[Data for this exercise]

- - -

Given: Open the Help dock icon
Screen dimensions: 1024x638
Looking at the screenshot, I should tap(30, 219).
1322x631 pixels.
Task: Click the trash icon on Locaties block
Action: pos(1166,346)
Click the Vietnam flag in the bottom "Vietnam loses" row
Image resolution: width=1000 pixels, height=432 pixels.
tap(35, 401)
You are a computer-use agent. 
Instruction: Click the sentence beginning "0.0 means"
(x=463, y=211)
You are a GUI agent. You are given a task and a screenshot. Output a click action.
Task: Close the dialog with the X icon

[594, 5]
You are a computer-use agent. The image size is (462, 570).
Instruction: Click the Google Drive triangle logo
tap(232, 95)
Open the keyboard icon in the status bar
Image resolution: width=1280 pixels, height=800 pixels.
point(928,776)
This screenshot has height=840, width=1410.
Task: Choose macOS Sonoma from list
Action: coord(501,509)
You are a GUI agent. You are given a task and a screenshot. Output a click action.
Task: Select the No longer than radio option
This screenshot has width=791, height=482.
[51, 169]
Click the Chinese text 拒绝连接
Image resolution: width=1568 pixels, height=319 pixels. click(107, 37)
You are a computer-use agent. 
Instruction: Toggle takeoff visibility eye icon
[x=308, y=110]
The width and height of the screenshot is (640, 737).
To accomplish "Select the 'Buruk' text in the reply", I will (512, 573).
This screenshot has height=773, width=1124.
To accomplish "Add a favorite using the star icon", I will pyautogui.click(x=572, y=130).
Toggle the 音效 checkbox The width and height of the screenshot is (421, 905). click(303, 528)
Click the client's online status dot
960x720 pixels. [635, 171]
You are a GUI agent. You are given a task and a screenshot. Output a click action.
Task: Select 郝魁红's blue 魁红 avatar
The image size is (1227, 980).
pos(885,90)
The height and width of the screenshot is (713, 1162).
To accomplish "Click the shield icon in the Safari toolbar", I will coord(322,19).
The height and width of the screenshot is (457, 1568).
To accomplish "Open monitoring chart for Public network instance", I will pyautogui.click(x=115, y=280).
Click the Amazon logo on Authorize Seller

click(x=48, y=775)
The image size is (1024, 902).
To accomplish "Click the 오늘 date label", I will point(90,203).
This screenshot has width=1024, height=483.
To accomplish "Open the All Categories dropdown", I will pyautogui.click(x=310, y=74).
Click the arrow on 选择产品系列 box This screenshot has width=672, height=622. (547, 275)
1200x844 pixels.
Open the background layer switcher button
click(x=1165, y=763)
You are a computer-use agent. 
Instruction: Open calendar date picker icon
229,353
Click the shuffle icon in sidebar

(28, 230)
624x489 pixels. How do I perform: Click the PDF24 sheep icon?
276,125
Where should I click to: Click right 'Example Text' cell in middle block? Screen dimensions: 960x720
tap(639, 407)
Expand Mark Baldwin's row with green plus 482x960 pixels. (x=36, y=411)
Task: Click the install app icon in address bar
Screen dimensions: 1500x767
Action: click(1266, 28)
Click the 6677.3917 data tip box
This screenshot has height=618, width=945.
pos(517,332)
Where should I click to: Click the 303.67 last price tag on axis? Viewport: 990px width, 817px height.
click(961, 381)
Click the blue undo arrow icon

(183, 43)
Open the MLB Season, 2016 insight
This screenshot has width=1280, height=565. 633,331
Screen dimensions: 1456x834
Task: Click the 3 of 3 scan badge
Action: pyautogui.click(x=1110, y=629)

- - -

Lines wanted from the listing above: the line with "Task: Select the No longer than radio option" up to and including the line with "1200x844 pixels.". Please write them out exactly, adding nothing else.

Task: Select the No longer than radio option
This screenshot has width=791, height=482.
[51, 169]
Click the Chinese text 拒绝连接
Image resolution: width=1568 pixels, height=319 pixels. click(107, 37)
You are a computer-use agent. 
Instruction: Toggle takeoff visibility eye icon
[x=308, y=110]
The width and height of the screenshot is (640, 737).
To accomplish "Select the 'Buruk' text in the reply", I will (512, 573).
This screenshot has height=773, width=1124.
To accomplish "Add a favorite using the star icon", I will pyautogui.click(x=572, y=130).
Toggle the 音效 checkbox The width and height of the screenshot is (421, 905). click(303, 528)
Click the client's online status dot
960x720 pixels. [635, 171]
You are a GUI agent. You are given a task and a screenshot. Output a click action.
Task: Select 郝魁红's blue 魁红 avatar
The image size is (1227, 980).
pos(885,90)
The height and width of the screenshot is (713, 1162).
To accomplish "Click the shield icon in the Safari toolbar", I will coord(322,19).
The height and width of the screenshot is (457, 1568).
To accomplish "Open monitoring chart for Public network instance", I will pyautogui.click(x=115, y=280).
Click the Amazon logo on Authorize Seller

click(x=48, y=775)
The image size is (1024, 902).
To accomplish "Click the 오늘 date label", I will point(90,203).
This screenshot has width=1024, height=483.
To accomplish "Open the All Categories dropdown", I will pyautogui.click(x=310, y=74).
Click the arrow on 选择产品系列 box This screenshot has width=672, height=622. (547, 275)
1200x844 pixels.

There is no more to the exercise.